What are pronouns and why are they important?

Personal pronouns are words you may like others to use in place of your proper name. Pronouns can be feminine, masculine, non-binary or gender-inclusive. Some individuals use no pronouns and instead prefer their name in all references.

It is important to use a person's correct pronouns and to avoid assumptions based on name or gender expression (clothing, hairstyle, voice, etc.). Assumptions about pronouns can lead to misgendering — being labeled or addressed by others in a way that does not reflect one's gender. This can cause an individual to feel disrespected, alienated and unsafe.

Other FAQs

Why are pronouns included in email signatures, name tags, business cards, introductions and syllabi?

This practice can be a first step toward respecting identity and creating a more welcoming, inclusive space. SUNY Cortland encourages faculty, staff and students to use signatures, introductions or other tools as a convenient opportunity to self-identify and to show support. Including pronouns is always optional.

Example email signature:

Ash Toklas (they, them, their)
SUNY Cortland
English Department
Old Main, Room 1234

Example verbal introduction:

"My name is Petra and my pronouns are she, her, hers."

Who should include pronouns with their name?

Pronouns are for everyone, regardless of gender identity or expression. All members of the campus community are encouraged to share their pronouns. Cisgender individuals (those whose personal identity and gender correspond with their sex assigned at birth) may do so as a way of helping to normalize this practice and to make their support visible.

What if I don't know what pronouns someone uses?

Try to avoid referring to someone by a pronoun until you know which ones they use, keeping in mind some people don't use pronouns at all. Instead, refer to a person by their name until you are sure how they want to be addressed.

How do I ask someone which pronouns they use?

Some individuals may not feel comfortable using their pronouns in all spaces. One-on-one, or in a safe place, you can ask, “how would you like me to refer to you?” or “how would you like to be addressed?” Another option is, “I use these pronouns. How about you?”

What should I do if I accidentally refer to someone by an incorrect pronoun?

Apologize, move on and use that person's correct pronouns in the future. A quick but genuine apology and correction is usually all that is needed.

Writing tips

SUNY Cortland is committed to creating a campus environment that is inclusive of transgender and non-binary members of our community.
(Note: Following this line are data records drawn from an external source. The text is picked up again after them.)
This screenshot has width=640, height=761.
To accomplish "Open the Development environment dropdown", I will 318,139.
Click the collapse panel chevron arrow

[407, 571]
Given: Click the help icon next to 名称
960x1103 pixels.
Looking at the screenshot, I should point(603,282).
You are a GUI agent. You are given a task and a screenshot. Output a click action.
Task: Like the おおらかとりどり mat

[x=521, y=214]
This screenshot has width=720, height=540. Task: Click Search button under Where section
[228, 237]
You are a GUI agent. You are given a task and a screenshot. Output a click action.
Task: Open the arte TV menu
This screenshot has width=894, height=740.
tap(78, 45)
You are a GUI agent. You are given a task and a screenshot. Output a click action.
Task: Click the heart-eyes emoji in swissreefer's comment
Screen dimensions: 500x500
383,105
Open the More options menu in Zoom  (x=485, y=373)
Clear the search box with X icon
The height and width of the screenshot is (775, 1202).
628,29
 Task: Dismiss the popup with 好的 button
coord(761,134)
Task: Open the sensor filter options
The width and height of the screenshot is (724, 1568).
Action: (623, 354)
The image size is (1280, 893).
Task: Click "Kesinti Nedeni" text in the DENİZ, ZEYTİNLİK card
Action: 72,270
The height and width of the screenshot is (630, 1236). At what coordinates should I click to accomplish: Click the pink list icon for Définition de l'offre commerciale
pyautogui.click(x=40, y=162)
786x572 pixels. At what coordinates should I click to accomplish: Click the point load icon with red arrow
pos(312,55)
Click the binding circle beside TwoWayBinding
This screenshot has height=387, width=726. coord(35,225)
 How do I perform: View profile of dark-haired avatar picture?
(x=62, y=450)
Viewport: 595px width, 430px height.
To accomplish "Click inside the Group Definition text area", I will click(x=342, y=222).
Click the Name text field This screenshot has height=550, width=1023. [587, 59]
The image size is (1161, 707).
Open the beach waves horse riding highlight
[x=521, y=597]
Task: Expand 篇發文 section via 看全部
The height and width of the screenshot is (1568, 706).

This includes being respectful and thoughtful about how we use language.

Using inclusive pronouns

Pronouns change as they represent different parts of speech:

  • Subjective: _____ laughed.
  • Objective: I like _____.
  • Possessive adjective: _____ eyes shine.
  • Possessive pronoun: That is _____.
  • Reflexive: _____ like(s) _____.

The table below shows which forms of a pronoun can be used in the sentences above. Please note: This is not an exhaustive list of pronouns.

Pronoun examples
SubjectiveObjectivePossessive adjectivePossessive pronounReflexive
she her her hers herself
he him his his himself
they them their theirs themself
ze zir zir zirs zirself
ae aer aer aers aerself

If these pronouns are new to you, the best way to become familiar with them is to practice.

Sample sentences:

  • She laughed.
  • I like him.
  • Their eyes shine.
  • That is zirs.
  • Ae likes aerself.

Avoiding gendered language

When referring to a specific individual, always use the pronouns that person provides. If you do not know someone's pronouns, do not use any.

When writing about an unspecified person, it is usually possible — and always preferable — to structure a sentence in a way that avoids gender. Here are some strategies for using inclusive language and sample sentences that have been reworded.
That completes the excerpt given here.